Grain and Livestock Outlook
Walsh Trading Commercial Hedging Service is dedicated to providing timely, relevant and quality information. Tim Hannagan, our Senior Grain Analyst provides a weekly Grain Report. Tim has been ranked the #1 grain analyst in the United States per Reuters and Bloomberg for his most accurate price predictions for soybeans and corn in the years 2011 and 2012. Additionally, Mike Bauer, our Senior Livestock Analyst and Ben DiCostanzo, our Senior Technical Analyst provide frequent insights into the Livestock market. Finally, Sean Lusk and John Weyer, Co-Directors of Walsh Commercial Hedging Services provide a variety of insights into the Grain markets.

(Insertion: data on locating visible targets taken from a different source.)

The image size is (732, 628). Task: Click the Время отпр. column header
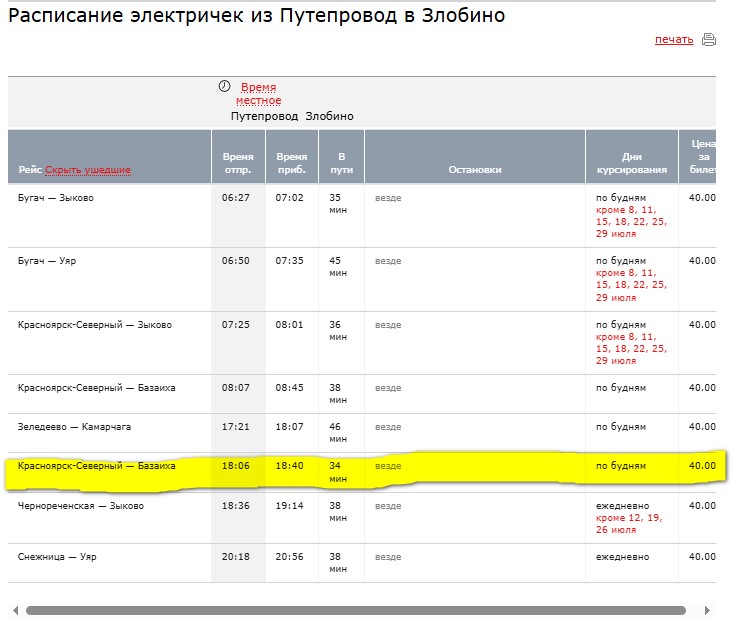coord(238,163)
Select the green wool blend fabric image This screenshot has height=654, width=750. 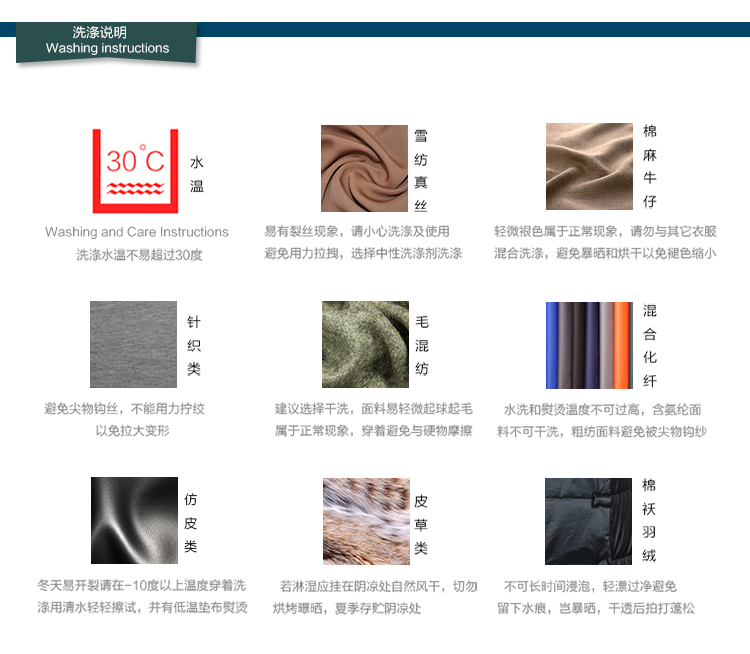click(365, 344)
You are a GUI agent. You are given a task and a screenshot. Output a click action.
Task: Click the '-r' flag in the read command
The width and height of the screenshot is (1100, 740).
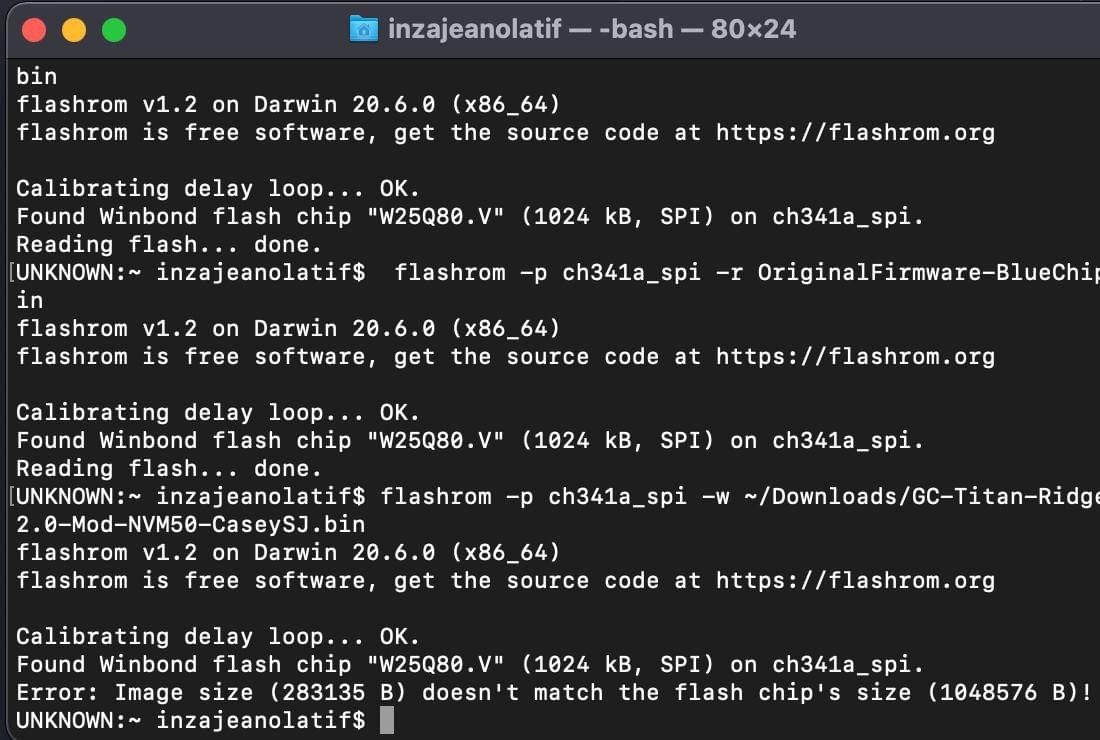pos(729,272)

Tim Hannagan's Weekly Grain Report for March 14, 2014
Mar 14, 2014
This is Tim Hannagan it's Friday, March 14th. Last week we prepared you for a sell -off in soybeans after the Monday March 10th USDA crop report release. I based it off the eroding weekly export inspection shipments and the March seasonal selloff of declining March weekly export sales. As you know soybeans dropped from report day high of 14.55 to a 13.65 low Wednesday. Our projection was that we were looking for a pull back to 13.50. This week saw the demand numbers continue to support a further correction. Monday’s inspection report, though higher than the week prior, had China only in for a total purchase of 25 million bushels of soybeans, the second lowest in five months. Thursday's weekly export sales report showed 113 thousand metric tons were sold last week for future shipment. Zero to China for the first time in more than three months. A year ago the report showed 392 thousand metric tons sold. We also said don't expect China to start cancelling large tonnage of previous purchases of beans yet delivered. But rather to look for China to switch from current crop year delivery dates to new crop year delivery after September 1. They have done this the last two years. Thursday's weekly export sales report showed 559 thousand metric tons for new crop year delivery after September 1st going to China. By switching old crop year delivery dates too new crop year, we can see old crop year ending stocks increase and new crop decline. New crop year numbers have no measurable effect on old crop futures when initially released. Because soybean stocks are so tight any fresh new bullish news and beans can rally sharply. But should slowing demand continue we look for a test of 13.50, then 13.25 basis May futures. We may not take out 13.50 prior to the March 31st planting acreage report which is expected to be bearish and show 2 to 4 million more acres of beans to be planted. Expect firmness just ahead of the report on fear, due to the possibility of the report does not show a big increase in acreage but a small one at only 1 to2 million acres. Entering today, Friday, May bean support is 13.50 then 13.25 with resistance 14.10 then 14.55.